Updated: Mar 03, 2016

Medication Summary

If the underlying disease or drug is identified, it should be eliminated. Since erythema nodosum often regresses spontaneously, symptomatic relief using NSAIDs (eg, acetyl salicylic acid, ibuprofen, naproxen, indomethacin) usually is all that is required. Corticosteroids are effective but seldom necessary in self-limited disease. Recurrence of erythema nodosum following discontinuation of treatment is common, and underlying infectious disease may be worsened. Potassium iodide may relieve lesional tenderness, arthralgia, and fever.[16] Colchicine has been used in a few refractory cases with good results. Note that some of the medications used to treat erythema nodosum have been implicated as rare causes of erythema nodosum in individuals with hypersensitivity to the drugs.[17]


Anti-inflammatory agents

Class Summary

Anti-inflammatory agents provide symptomatic relief for lesional tenderness, arthralgia, and fever.

Aspirin (Anacin, Ascriptin, Bayer Aspirin)


Aspirin is a salicylate used for anti-inflammatory, analgesic, and antipyretic properties. It treats mild-to-moderate pain and headache. Aspirin inhibits prostaglandin synthesis, which prevents the formation of platelet-aggregating thromboxane A2. It acts on the heat-regulating center of the hypothalamus, and it vasodilates peripheral vessels to reduce fever. Enteric-coated and extended-release tablets are available.

Naproxen (Naprelan, Naprosyn, Aleve, Anaprox)


Naproxen has analgesic, anti-inflammatory, and antipyretic properties. It inhibits inflammatory reactions and pain by decreasing the activity of cyclooxygenase, which is responsible for prostaglandin synthesis.

Indomethacin (Indocin, Indochron E-R)


Indomethacin is rapidly absorbed; metabolism occurs in the liver by demethylation, deacetylation, and glucuronide conjugation; it inhibits prostaglandin synthesis.



Colchicine reduces the formation of uric acid crystals in affected joints, thereby reducing the amount of acute inflammation and pain; it also decreases uric acid levels in the blood.

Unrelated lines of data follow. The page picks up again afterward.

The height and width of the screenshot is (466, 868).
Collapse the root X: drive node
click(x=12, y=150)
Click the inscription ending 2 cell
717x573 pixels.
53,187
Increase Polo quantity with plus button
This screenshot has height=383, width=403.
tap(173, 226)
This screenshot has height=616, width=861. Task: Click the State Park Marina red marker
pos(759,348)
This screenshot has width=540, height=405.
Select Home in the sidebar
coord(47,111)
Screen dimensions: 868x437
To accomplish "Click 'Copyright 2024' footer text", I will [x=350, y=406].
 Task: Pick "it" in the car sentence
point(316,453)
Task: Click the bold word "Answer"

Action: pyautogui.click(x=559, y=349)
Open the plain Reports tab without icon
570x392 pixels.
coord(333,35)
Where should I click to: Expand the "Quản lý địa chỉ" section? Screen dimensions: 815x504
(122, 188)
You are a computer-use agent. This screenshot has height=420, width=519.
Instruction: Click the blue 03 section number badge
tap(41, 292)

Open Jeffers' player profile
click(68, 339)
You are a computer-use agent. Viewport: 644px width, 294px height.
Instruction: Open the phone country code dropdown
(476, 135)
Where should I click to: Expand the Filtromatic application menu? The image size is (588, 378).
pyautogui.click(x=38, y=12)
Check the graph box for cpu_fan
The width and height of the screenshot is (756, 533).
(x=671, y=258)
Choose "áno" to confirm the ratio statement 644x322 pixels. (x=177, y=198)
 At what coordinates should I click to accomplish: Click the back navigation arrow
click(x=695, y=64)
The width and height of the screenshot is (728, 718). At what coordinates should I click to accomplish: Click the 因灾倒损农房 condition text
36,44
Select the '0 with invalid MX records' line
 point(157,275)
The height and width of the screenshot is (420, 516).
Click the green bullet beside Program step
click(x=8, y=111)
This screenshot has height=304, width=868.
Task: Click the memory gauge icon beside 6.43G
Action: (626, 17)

Colchicine can be used in combination with probenecid on a long-term basis to prevent gout or it can be used alone to treat the pain and inflammation of acute gout attacks. Discontinue usage when the pain of a gout attack begins to subside, when the maximum dose is reached, or when GI tract symptoms (eg, nausea, vomiting, diarrhea) indicate cellular poisoning.


Antithyroid agents

Class Summary

Antithyroid agents relieve lesional tenderness, arthralgia, and fever. Relief may occur within 24 hours. Most lesions completely subside within 10-14 days. Potassium iodide is not effective for all patients with erythema nodosum. Patients who receive medication shortly after the initial onset of erythema nodosum respond more satisfactorily than patients with chronic erythema nodosum.

Potassium iodide (Pima, SSKI)


The mechanism of action for potassium iodide in erythema nodosum is unknown, but it is known to enhance response by potentiating neutrophil activity.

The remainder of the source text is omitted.